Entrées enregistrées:
"""

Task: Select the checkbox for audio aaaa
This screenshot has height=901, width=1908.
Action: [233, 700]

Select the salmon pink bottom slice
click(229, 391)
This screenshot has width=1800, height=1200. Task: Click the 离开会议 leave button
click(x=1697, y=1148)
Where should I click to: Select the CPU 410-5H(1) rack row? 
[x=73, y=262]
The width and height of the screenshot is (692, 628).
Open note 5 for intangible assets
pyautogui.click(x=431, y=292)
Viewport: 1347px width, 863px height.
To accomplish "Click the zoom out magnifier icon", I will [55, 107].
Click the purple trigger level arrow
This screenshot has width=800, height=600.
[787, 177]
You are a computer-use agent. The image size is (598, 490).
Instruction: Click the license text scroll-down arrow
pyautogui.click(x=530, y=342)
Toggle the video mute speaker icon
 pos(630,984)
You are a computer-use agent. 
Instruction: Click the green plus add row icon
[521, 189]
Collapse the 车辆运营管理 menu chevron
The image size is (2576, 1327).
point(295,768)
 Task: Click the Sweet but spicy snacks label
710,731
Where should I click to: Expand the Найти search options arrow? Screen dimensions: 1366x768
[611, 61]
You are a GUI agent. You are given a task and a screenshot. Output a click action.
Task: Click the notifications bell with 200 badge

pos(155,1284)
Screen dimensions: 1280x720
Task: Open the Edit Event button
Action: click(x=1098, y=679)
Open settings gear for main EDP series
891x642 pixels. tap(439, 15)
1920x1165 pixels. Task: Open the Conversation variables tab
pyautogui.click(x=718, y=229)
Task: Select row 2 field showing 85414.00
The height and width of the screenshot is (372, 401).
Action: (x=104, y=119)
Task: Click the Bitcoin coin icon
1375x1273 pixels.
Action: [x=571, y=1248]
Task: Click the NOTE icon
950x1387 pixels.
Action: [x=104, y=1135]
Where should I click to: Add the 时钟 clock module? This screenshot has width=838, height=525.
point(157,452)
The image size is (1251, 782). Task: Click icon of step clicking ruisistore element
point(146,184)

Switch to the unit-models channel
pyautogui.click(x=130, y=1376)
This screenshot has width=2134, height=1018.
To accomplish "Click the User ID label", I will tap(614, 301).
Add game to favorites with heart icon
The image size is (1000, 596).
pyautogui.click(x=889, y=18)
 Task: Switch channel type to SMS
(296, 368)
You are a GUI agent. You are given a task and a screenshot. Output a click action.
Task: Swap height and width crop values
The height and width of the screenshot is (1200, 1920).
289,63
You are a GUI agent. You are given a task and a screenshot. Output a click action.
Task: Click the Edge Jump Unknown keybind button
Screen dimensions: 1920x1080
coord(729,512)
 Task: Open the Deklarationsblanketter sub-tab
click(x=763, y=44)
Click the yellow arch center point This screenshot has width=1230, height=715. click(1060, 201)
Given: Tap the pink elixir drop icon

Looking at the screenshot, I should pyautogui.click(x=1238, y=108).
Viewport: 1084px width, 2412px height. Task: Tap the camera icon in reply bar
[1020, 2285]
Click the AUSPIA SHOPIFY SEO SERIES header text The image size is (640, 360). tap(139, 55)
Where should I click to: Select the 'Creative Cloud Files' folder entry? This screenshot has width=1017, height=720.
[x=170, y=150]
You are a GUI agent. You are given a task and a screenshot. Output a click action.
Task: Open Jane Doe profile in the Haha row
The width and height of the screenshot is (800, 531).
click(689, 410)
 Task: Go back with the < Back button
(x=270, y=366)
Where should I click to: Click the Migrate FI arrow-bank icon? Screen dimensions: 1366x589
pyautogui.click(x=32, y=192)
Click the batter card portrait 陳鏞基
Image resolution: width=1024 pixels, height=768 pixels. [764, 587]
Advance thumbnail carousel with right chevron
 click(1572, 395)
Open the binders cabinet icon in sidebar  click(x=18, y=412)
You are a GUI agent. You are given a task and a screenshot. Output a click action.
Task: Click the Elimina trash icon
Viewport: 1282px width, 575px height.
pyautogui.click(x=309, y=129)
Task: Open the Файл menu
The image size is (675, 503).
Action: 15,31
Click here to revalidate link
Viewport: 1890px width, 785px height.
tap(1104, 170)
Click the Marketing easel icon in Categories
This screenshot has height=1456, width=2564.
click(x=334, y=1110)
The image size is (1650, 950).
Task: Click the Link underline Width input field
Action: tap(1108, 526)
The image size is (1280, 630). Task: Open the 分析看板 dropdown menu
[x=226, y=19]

"""

» **CONSIGNE**
Recopiez à l'identique chacune des lignes du matériel ci-dessus, du début à la fin.

» **RÉSULTAT**
Task: Select the checkbox for audio aaaa
This screenshot has height=901, width=1908.
Action: [233, 700]

Select the salmon pink bottom slice
click(229, 391)
This screenshot has width=1800, height=1200. Task: Click the 离开会议 leave button
click(x=1697, y=1148)
Where should I click to: Select the CPU 410-5H(1) rack row? 
[x=73, y=262]
The width and height of the screenshot is (692, 628).
Open note 5 for intangible assets
pyautogui.click(x=431, y=292)
Viewport: 1347px width, 863px height.
To accomplish "Click the zoom out magnifier icon", I will [55, 107].
Click the purple trigger level arrow
This screenshot has width=800, height=600.
[787, 177]
You are a computer-use agent. The image size is (598, 490).
Instruction: Click the license text scroll-down arrow
pyautogui.click(x=530, y=342)
Toggle the video mute speaker icon
 pos(630,984)
You are a computer-use agent. 
Instruction: Click the green plus add row icon
[521, 189]
Collapse the 车辆运营管理 menu chevron
The image size is (2576, 1327).
point(295,768)
 Task: Click the Sweet but spicy snacks label
710,731
Where should I click to: Expand the Найти search options arrow? Screen dimensions: 1366x768
[611, 61]
You are a GUI agent. You are given a task and a screenshot. Output a click action.
Task: Click the notifications bell with 200 badge

pos(155,1284)
Screen dimensions: 1280x720
Task: Open the Edit Event button
Action: click(x=1098, y=679)
Open settings gear for main EDP series
891x642 pixels. tap(439, 15)
1920x1165 pixels. Task: Open the Conversation variables tab
pyautogui.click(x=718, y=229)
Task: Select row 2 field showing 85414.00
The height and width of the screenshot is (372, 401).
Action: (x=104, y=119)
Task: Click the Bitcoin coin icon
1375x1273 pixels.
Action: [x=571, y=1248]
Task: Click the NOTE icon
950x1387 pixels.
Action: [x=104, y=1135]
Where should I click to: Add the 时钟 clock module? This screenshot has width=838, height=525.
point(157,452)
The image size is (1251, 782). Task: Click icon of step clicking ruisistore element
point(146,184)

Switch to the unit-models channel
pyautogui.click(x=130, y=1376)
This screenshot has width=2134, height=1018.
To accomplish "Click the User ID label", I will tap(614, 301).
Add game to favorites with heart icon
The image size is (1000, 596).
pyautogui.click(x=889, y=18)
 Task: Switch channel type to SMS
(296, 368)
You are a GUI agent. You are given a task and a screenshot. Output a click action.
Task: Swap height and width crop values
The height and width of the screenshot is (1200, 1920).
289,63
You are a GUI agent. You are given a task and a screenshot. Output a click action.
Task: Click the Edge Jump Unknown keybind button
Screen dimensions: 1920x1080
coord(729,512)
 Task: Open the Deklarationsblanketter sub-tab
click(x=763, y=44)
Click the yellow arch center point This screenshot has width=1230, height=715. click(1060, 201)
Given: Tap the pink elixir drop icon

Looking at the screenshot, I should pyautogui.click(x=1238, y=108).
Viewport: 1084px width, 2412px height. Task: Tap the camera icon in reply bar
[1020, 2285]
Click the AUSPIA SHOPIFY SEO SERIES header text The image size is (640, 360). tap(139, 55)
Where should I click to: Select the 'Creative Cloud Files' folder entry? This screenshot has width=1017, height=720.
[x=170, y=150]
You are a GUI agent. You are given a task and a screenshot. Output a click action.
Task: Open Jane Doe profile in the Haha row
The width and height of the screenshot is (800, 531).
click(689, 410)
 Task: Go back with the < Back button
(x=270, y=366)
Where should I click to: Click the Migrate FI arrow-bank icon? Screen dimensions: 1366x589
pyautogui.click(x=32, y=192)
Click the batter card portrait 陳鏞基
Image resolution: width=1024 pixels, height=768 pixels. [764, 587]
Advance thumbnail carousel with right chevron
 click(1572, 395)
Open the binders cabinet icon in sidebar  click(x=18, y=412)
You are a GUI agent. You are given a task and a screenshot. Output a click action.
Task: Click the Elimina trash icon
Viewport: 1282px width, 575px height.
pyautogui.click(x=309, y=129)
Task: Open the Файл menu
The image size is (675, 503).
Action: 15,31
Click here to revalidate link
Viewport: 1890px width, 785px height.
tap(1104, 170)
Click the Marketing easel icon in Categories
This screenshot has height=1456, width=2564.
click(x=334, y=1110)
The image size is (1650, 950).
Task: Click the Link underline Width input field
Action: tap(1108, 526)
The image size is (1280, 630). Task: Open the 分析看板 dropdown menu
[x=226, y=19]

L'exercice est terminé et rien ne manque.